Colombian Nobel prize awardee author Gabriel García Márquez, suffered cholera and many bouts of malaria during his life. In Love in the Time of Cholera, one of many masterpieces by him, he wrote that persistence (and handwashing!) were rewarded with love after a life of living with countless cholera outbreaks.
I am a respiratory epidemiologist; and literally, at the peak of the COVID-19 pandemic, we are now being bombarded with descriptive Epidemiology statistics and standard, cold figures: “As of today the death toll of COVID-19 worldwide is 114,290”; “The peak resource use of respirators and ICU rooms in the USA is expected on April 10, 2020…”, and counting. In the distant past, there have been devastating epidemics of infectious disease, such as cholera, the 1918 flu (wrongly called Spanish), the plague’s Black Death,… Other more recent outbreaks like SARS, MERS or Ebola were considered exotic, faraway occurrences.
Yet we were not ready for this one. And at the least for the last four generations, we are now living unprecedented times. No one, even in the wildest nightmares of any Hollywood-based science fiction screenwriter, would have anticipated that 2020 would have started with such drama and suffering. When we were raising our glasses and toasting on New Year’s Eve for a Happy 2020, few were aware of a safety alert reported that morning in Wuhan, Hubei Province, China due to a cluster of pneumonia cases of unknown etiology [1].

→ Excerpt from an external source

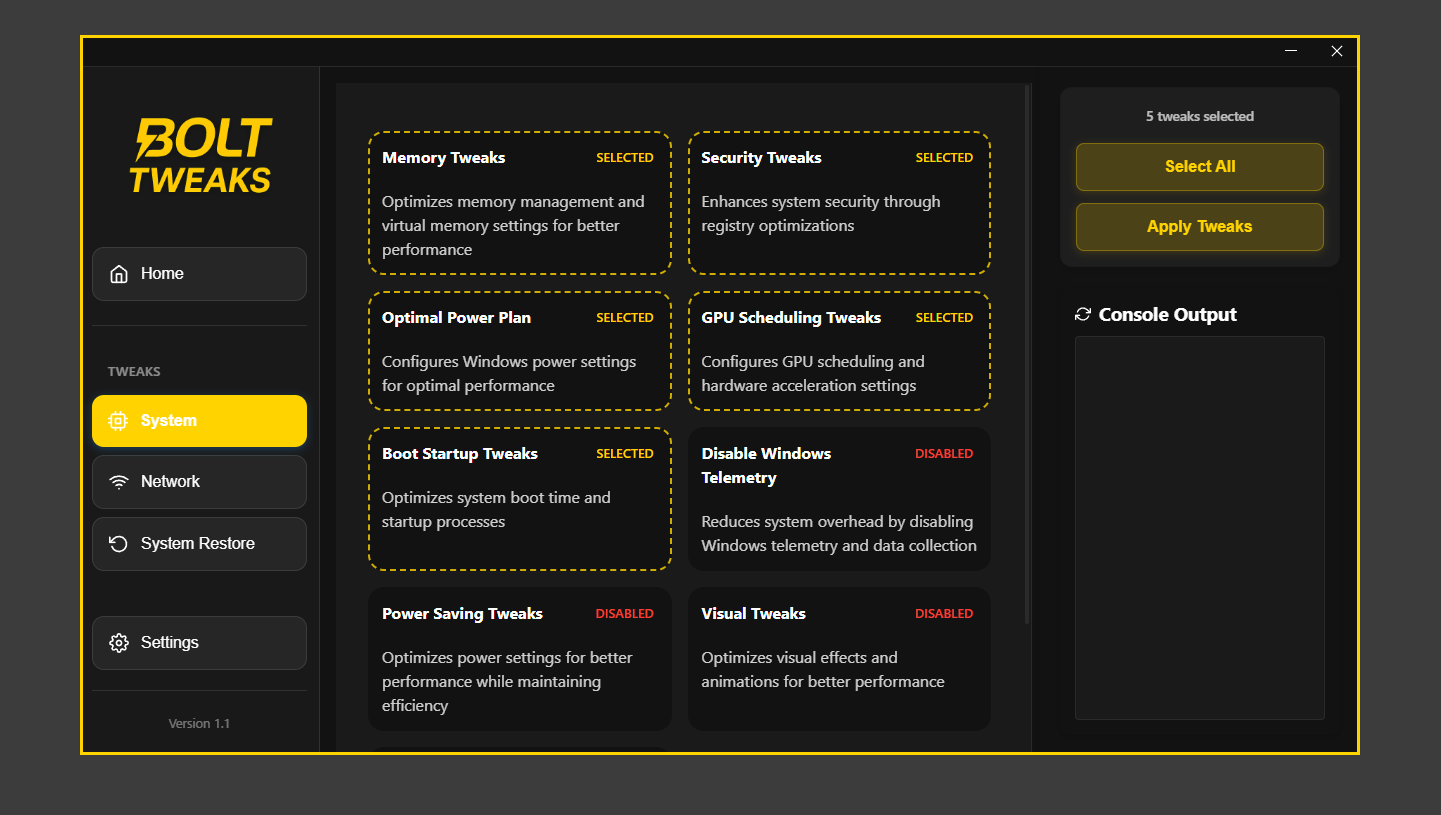The height and width of the screenshot is (815, 1441).
Task: Click inside the Console Output box
Action: pyautogui.click(x=1199, y=527)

It took only 10 days, on January 9, 2020, for China’s CDC to report that a novel coronavirus was the causative agent of that local outbreak. As for good and for bad, all is globally interconnected, that minute incident in China is the reason why we live in lockdown, basic civil liberties are limited, many deaths and suffering, and locally my hospital being near collapse. Hospital de La Princesa, an old 450-bed, tertiary hospital in downtown Madrid, Spain, had its D Day on March 30, 2020, when a total 552 COVID-19 patients were admitted, and 120+ more patients were in the emergency room, impatiently waiting to be admitted [2]. Many two-patient rooms already had three, even four occupants. Our petite, modern ICU room with 17 beds had to be stretched to 73 beds, by invading two surgical theatres turned to critical care, as well as the entire Psychiatric ward. Mirroring ancient times, all mentally ill patients, including those with active, severe paranoid schizophrenia or major depression, were sent home with their relatives to make room for others requiring invasive mechanical ventilations, mostly with improvised ventilators, or by reusing disposable ones, or duplicating machines with home-made technology. Even friends who have been veteran volunteers with Médecins Sans Frontières in Syria’s civil war, or at Sierra Leone’s Ebola zone, were not ready. Using military terminology, La Princesa was a war-time hospital in the front line; my Respiratory department with thirteen staff plus eight residents, suffered eleven “casualties”, counting quarantines plus infections plus one admission with severe, bilateral pneumonia. But other Madrid hospitals were hit even harder; colleagues at Hospital La Paz or Gregorio Marañón, were suffering an even worse avalanche of patients to care for. All like a modern hecatombe, literally from the ancient Greek ἑκατόν, hekatón, “one hundred” and βοῦς, boũs, “ox”, a religious sacrifice of a hundred oxen to indicate a great catastrophe with great mortality, or the end of the world.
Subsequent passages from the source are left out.